School of Computer Science and Technology, Harbin Institute of Technology, Harbin, China.
School of Computer Science and Technology, Harbin Institute of Technology, Harbin, China.
Med Image Anal. 2023 Oct;89:102911. doi: 10.1016/j.media.2023.102911. Epub 2023 Jul 29.
Label distribution learning (LDL) has the potential to resolve boundary ambiguity in semantic segmentation tasks. However, existing LDL-based segmentation methods suffer from severe label distribution imbalance: the ambiguous label distributions contain a small fraction of the data, while the unambiguous label distributions occupy the majority of the data. The imbalanced label distributions induce model-biased distribution learning and make it challenging to accurately predict ambiguous pixels. In this paper, we propose a curriculum label distribution learning (CLDL) framework to address the above data imbalance problem by performing a novel task-oriented curriculum learning strategy. Firstly, the region label distribution learning (R-LDL) is proposed to construct more balanced label distributions and improves the imbalanced model learning.
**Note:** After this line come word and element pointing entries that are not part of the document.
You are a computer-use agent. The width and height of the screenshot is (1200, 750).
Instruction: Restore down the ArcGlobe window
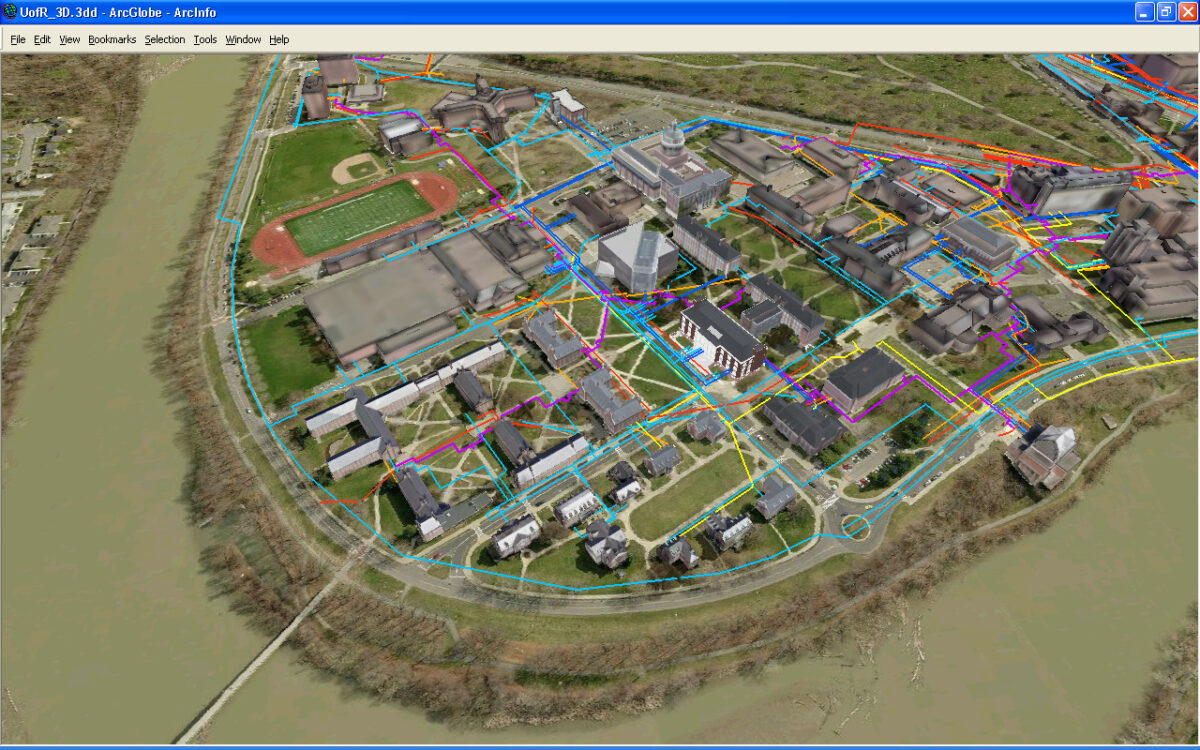1166,12
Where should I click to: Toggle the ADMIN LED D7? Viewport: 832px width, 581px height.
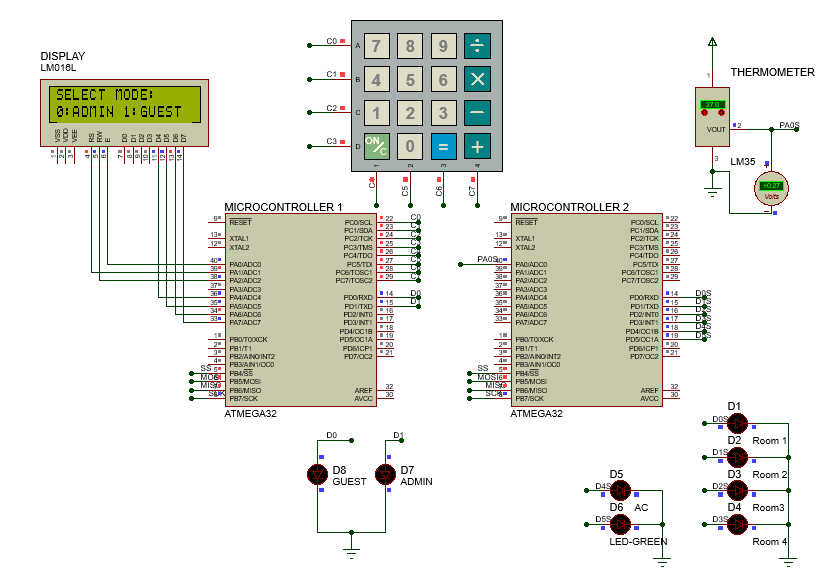coord(386,474)
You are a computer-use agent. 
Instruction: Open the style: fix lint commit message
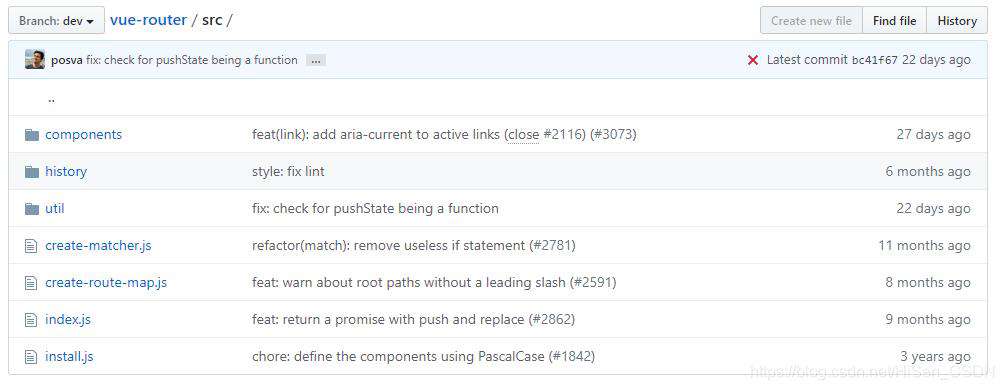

Secondly, a novel learning curriculum (TCL) is proposed to enable easy-to-hard learning in LDL-based segmentation by decomposing the segmentation task into multiple label distribution estimation tasks. Thirdly, the prior perceiving module (PPM) is proposed to effectively connect easy and hard learning stages based on the priors generated from easier stages. Benefiting from the balanced label distribution construction and prior perception, the proposed CLDL effectively conducts a curriculum learning-based LDL and significantly improves the imbalanced learning. We evaluated the proposed CLDL using the publicly available BRATS2018 and MM-WHS2017 datasets. The experimental results demonstrate that our method significantly improves different segmentation metrics compared to many state-of-the-art methods. The code will be available..
标签分布学习(LDL)有潜力解决语义分割任务中的边界模糊问题。然而,现有的基于 LDL 的分割方法存在严重的标签分布不平衡问题:模糊标签分布只包含一小部分数据,而明确标签分布则占据了大部分数据。不平衡的标签分布导致模型偏向于分布学习,从而难以准确预测模糊像素。在本文中,我们提出了一种课程式标签分布学习(CLDL)框架,通过执行一种新颖的面向任务的课程学习策略来解决上述数据不平衡问题。首先,提出区域标签分布学习(R-LDL)来构建更平衡的标签分布,从而改善不平衡模型学习。其次,提出了一种新颖的学习课程(TCL),通过将分割任务分解为多个标签分布估计任务,在基于 LDL 的分割中实现从易到难的学习。最后,提出了先验感知模块(PPM),基于较容易阶段生成的先验,有效地连接了容易和困难的学习阶段。受益于平衡的标签分布构建和先验感知,所提出的 CLDL 有效地进行了基于课程的 LDL,并显著改善了不平衡学习。我们使用公开的 BRATS2018 和 MM-WHS2017 数据集评估了所提出的 CLDL。实验结果表明,与许多最先进的方法相比,我们的方法在不同的分割指标上都有显著的提高。代码将公开。